La canicule menace les téléphériques suisses
Quelque 15% des installations de téléphériques suisses risquent la dislocation en raison de la hausse des températures.
Les structures en question sont ancrées dans le permafrost – ce sol gelé en permanence qui cimente de nombreuses montagnes.
Pour éviter ce risque, une solution consiste à planter des ancrages métalliques à proximité des fondations. Ce qui stabilise la roche alors que le permafrost fond. Une autre possibilité est la délocalisation des installations implantées dans les zones à risque.
Mais une récente étude menée près de St Moritz a révélé que l’instabilité potentielle de plusieurs régions pourraient rendre impraticables ces mesures. Et même les plus drastiques, comme le démantèlement pour reconstruire plus loin.
Cette étude date d’il y a trois ans, au moment où le responsable des installations du Corvatsch envisageait de déplacer le sommet de son infrastructure de quelques centaines de mètres.
Depuis, un nouveau télécabine opère depuis Surlej (1’870 m) vers la station intermédiaire de Murtel (2’700 m). Mais l’installation du haut (sommet à 3’300 m), aujourd’hui âgée de 35 ans, exige toujours d’être reconstruite.
Stabilité de la roche
C’est à l’expert en permafrost de l’Academia Engiadina Felix Keller qu’il est revenu d’analyser la faisabilité d’un déplacement de la station.

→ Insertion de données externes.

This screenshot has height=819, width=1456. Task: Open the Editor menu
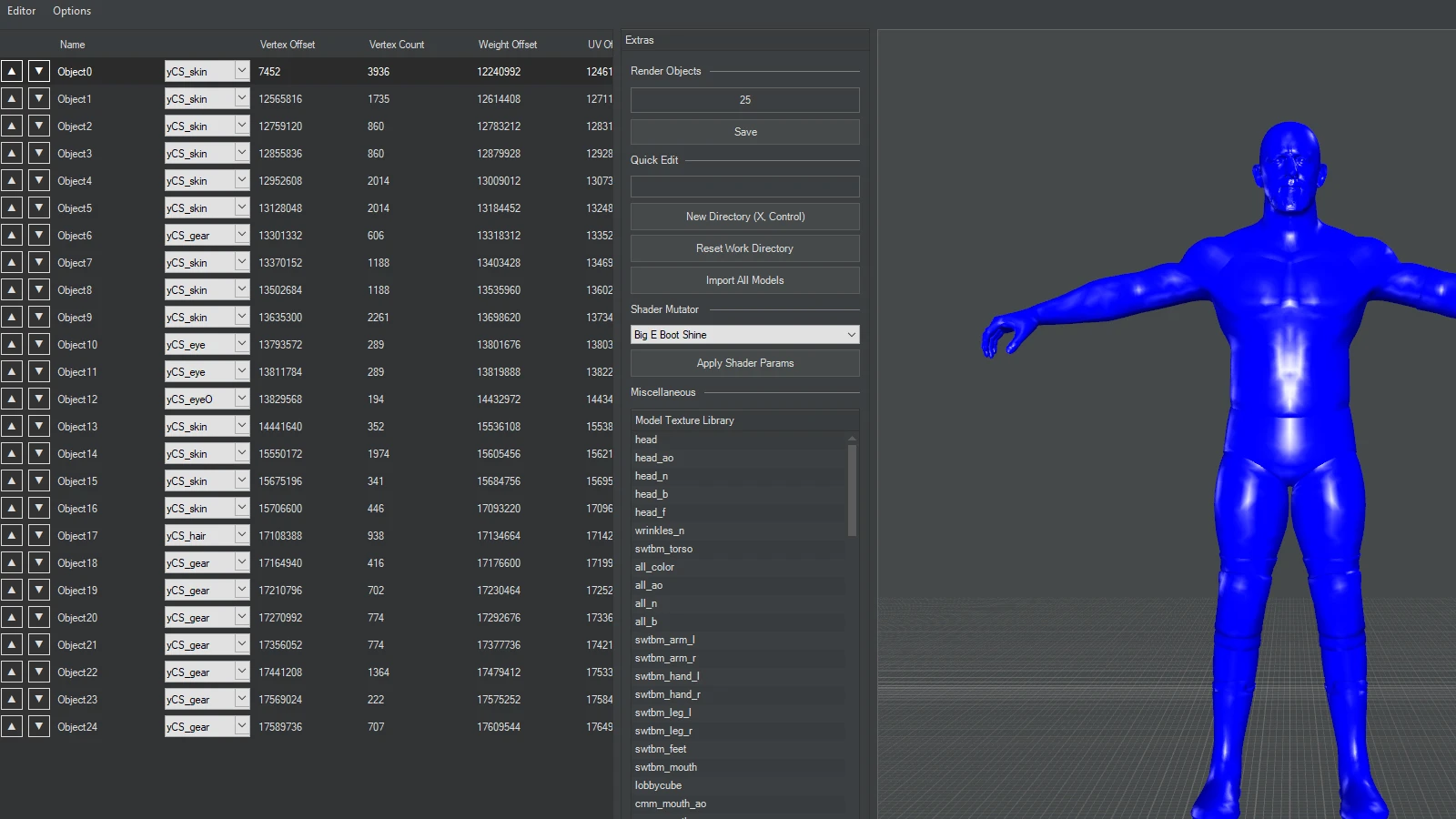22,11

Soumis à un délai serré, Felix Keller avait besoin de savoir à quel type de roche il avait affaire.
La stabilité du lit rocheux était en effet cruciale. Car la nouvelle installation du sommet devait peser à elle seule 250 tonnes.
L’une de ses premières tâches a été d’examiner des photos aériennes de 1955. Il a alors découvert que le glacier connexe s’était retiré de quelques 40 mètres.
«Nous savions que cette partie du lit rocheux était libre de glace depuis 20 ou 30 ans seulement», indique Felix Keller. «Un éventuel changement dans l’hydrologie du socle rocheux pouvait être intervenu»
Par forage, Felix Keller a montré que la température sur les dix ou vingt premiers mètres du permafrost atteignait moins 3,6° C.
Des expériences en laboratoires et des modélisations informatiques ont ensuite démontré que le lit rocheux était stable à moins 5°C.
Ecoulements d’eau
Qui plus est, alors que le lit rocheux semblait sain, des écoulements d’eau ont été observés à une profondeur de 14 mètres.
Cette observation a suscité un sérieux doute dans la tête des chercheurs. D’autant que la zone était parsemée de fissures.
«Nous n’étions vraiment pas certains de la stabilité de l’infrastructure, car cinq ans auparavant, une large fissure s’était ouverte entre le restaurant et la station de téléphériques», indique Felix Keller.
Le même Felix Keller en a donc rapidement conclu à l’impossibilité de construire sur le nouvel emplacement. Il a aussi estimé que sur le site existant, les exploitants de l’installation avaient tout intérêt à surveiller de près les températures.
Suivi à long terme
Felix Keller a travaillé dans le Murtèl-Corvatsch, qui est une des régions à permafrost les plus soigneusement analysées des Alpes. Les températures y sont mesurées dans un trou de forage du glacier Murtèl depuis 1987.
Il ressort de ces observations qu’entre 1987 et 1994, les 25 premiers mètres à partir de la surface se sont rapidement réchauffés de presque un degré. Un refroidissement intense est ensuite intervenu de 94 à 96, ramenant la température vers les niveaux de 1987.
Mais depuis 1996, les températures du permafrost ont repris l’ascenseur.
Les experts sont d’accord sur un point: seul un suivi à long terme peut fournir des indications sur le comportement du permafrost, et sur la menace potentielle à l’égard d‘installations de haute altitude comme les téléphériques.
Surveiller ces zones est en soi un challenge. Les conditions météo y sont hostiles et les avalanches interrompent régulièrement les travaux de recherche.
Pas plus tard que l’hiver dernier, une avalanche de poudreuse a détruit les senseurs des chercheurs et les a emportés 300 mètres en aval.
Pourtant, les travaux devront être poursuivis. Car 288 des 1’894 installations de téléphériques du pays sont ancrées dans le permafrost. Elles courent sur pas moins de 150 km.
swissinfo, Vincent Landon
(traduction: Pierre-François Besson)
– La Suisse est couverte à raison de 4 à 6% par le permafrost.
– Dans les régions alpines au-dessus de 2’500 mètres, le sol gelé en permanence représente 33% de la surface.
– Les scientifiques cherchent à mesurer les effets du réchauffement.
– Une recherche étendue sur le phénomène a eu lieu dans la région de St Moritz.
– 288 des 1’894 installations de téléphériques sont ancrées dans le permafrost.